Azithromycin and ciprofloxacin inhibit interleukin-8 secretion without disrupting human sinonasal epithelial integrity in vitro.

Abstract

We recently developed a ciprofloxacin and azithromycin sinus stent (CASS) to target recalcitrant infections in chronic rhinosinusitis (CRS). The objective of this study was to evaluate the anti-inflammatory activity of azithromycin released from the CASS and assess the impact on the integrity and function of primary human sinonasal epithelial cells (HSNECs).

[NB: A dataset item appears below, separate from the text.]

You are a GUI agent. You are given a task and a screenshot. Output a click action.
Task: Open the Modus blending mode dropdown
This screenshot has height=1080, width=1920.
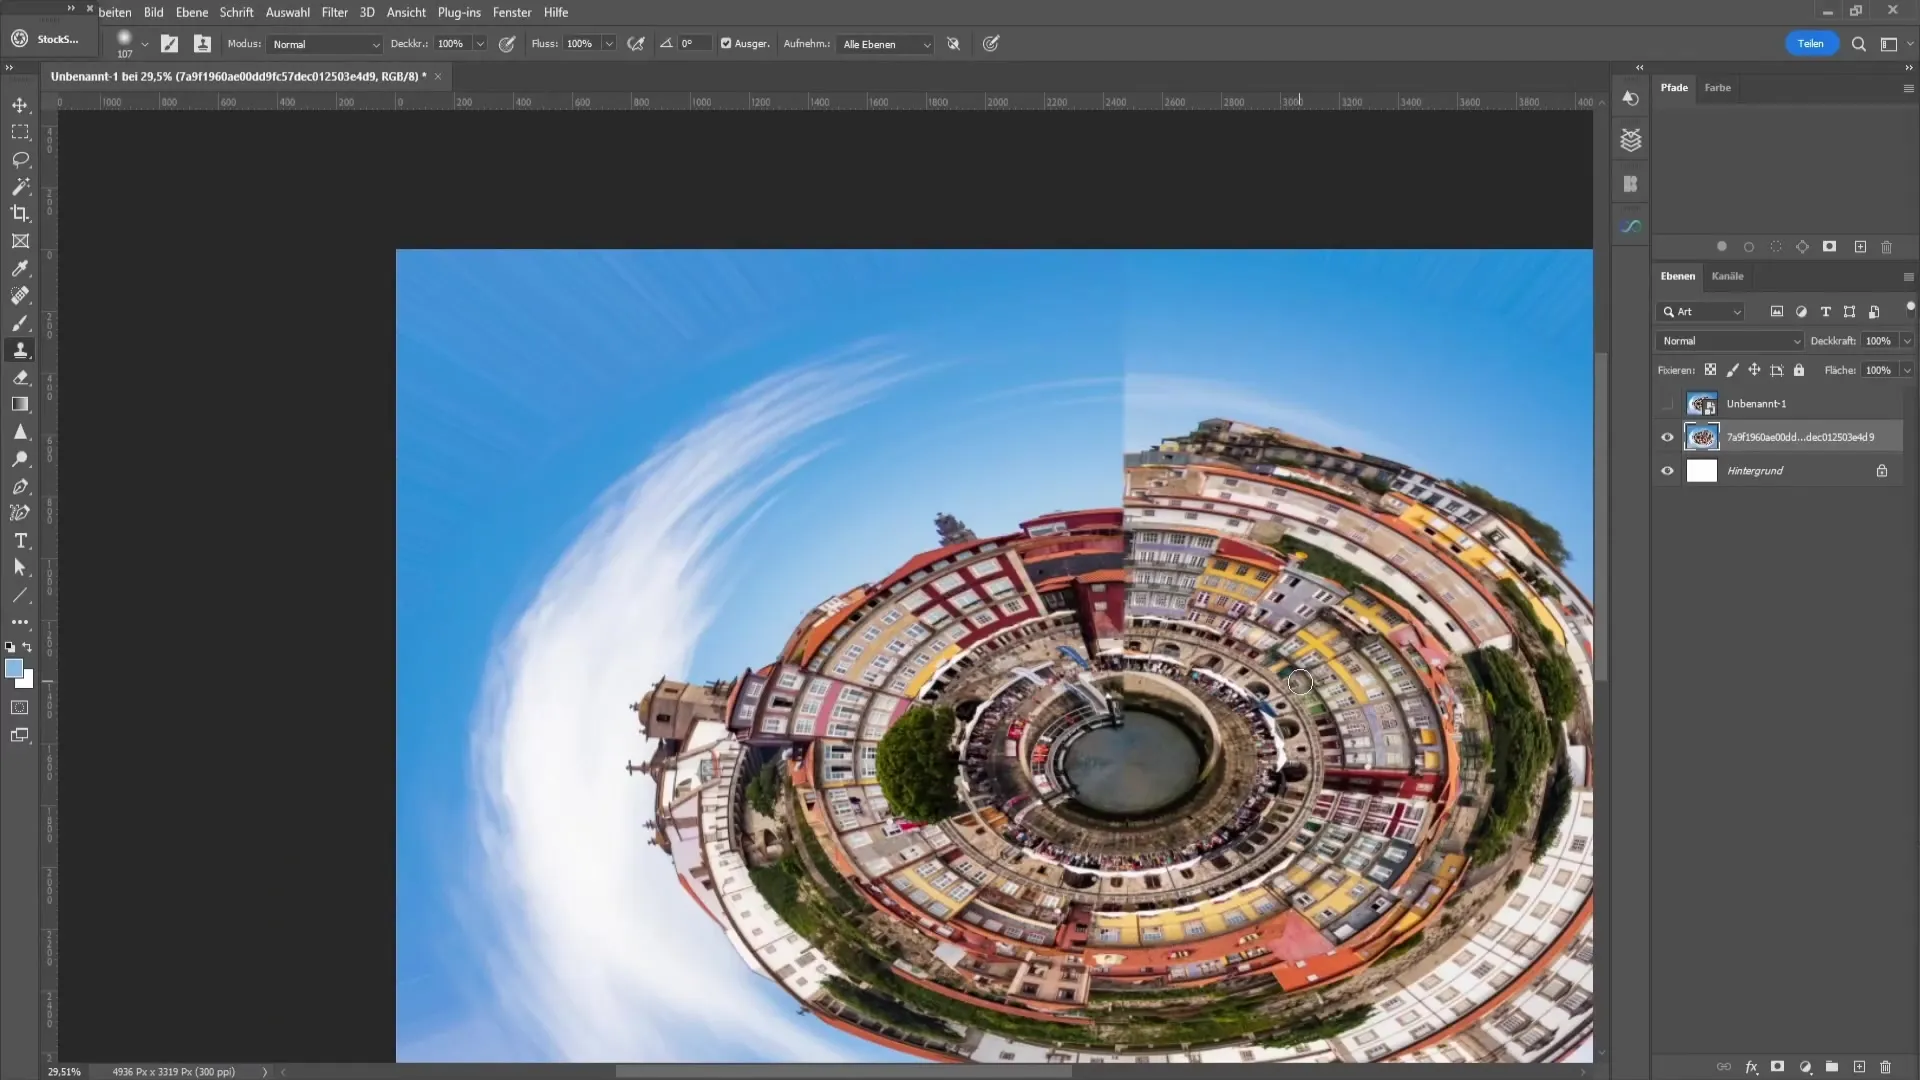click(x=322, y=44)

Pseudomonas aeruginosa lipopolysaccharide (LPS)-stimulated HSNECs were treated with azithromycin and/or ciprofloxacin at concentrations attainable from CASS release. Interleukin-8 (IL-8) secretion was quantified by enzyme-linked immunosorbent assay (ELISA). Epithelial integrity (transepithelial resistance [TEER], paracellular permeability [fluorescein isothiocyanate-labeled dextran], lactate dehydrogenase [LDH] assays) and function (ciliary beat frequency [CBF]) were also evaluated. Azithromycin significantly reduced secreted IL-8 from P. aeruginosa LPS-stimulated HSNECs at all concentrations tested (mean ± standard deviation; control = 5.77 ± 0.39 ng/mL, azithromycin [6 μg/mL] = 4.58 ± 0.40 ng/mL, azithromycin [60 µg/mL] = 4.31 ± 0.06, azithromycin [180 µg/mL] = 4.27 ± 0.26 ng/mL, p < 0.05). Co-incubation with azithromycin (6 µg/mL) and ciprofloxacin (2.4 µg/mL) in LPS-stimulated HSNECs also displayed a significant reduction in secreted IL-8 when compared to P. aeruginosa LPS alone (co-treatment = 4.61 ± 0.29 ng/mL, P. aeruginosa LPS = 7.35 ± 0.89 ng/mL, p < 0.01). The drugs did not negatively impact TEER, paracellular permeability, LDH release, or CBF, indicating retention of cell integrity and function. Azithromycin decreased P. aeruginosa LPS IL-8 production in HSNECs at drug concentrations attainable with sustained release of azithromycin from the CASS. In addition to antibacterial activity, anti-inflammatory properties of the CASS should provide further benefit for patients with recalcitrant CRS.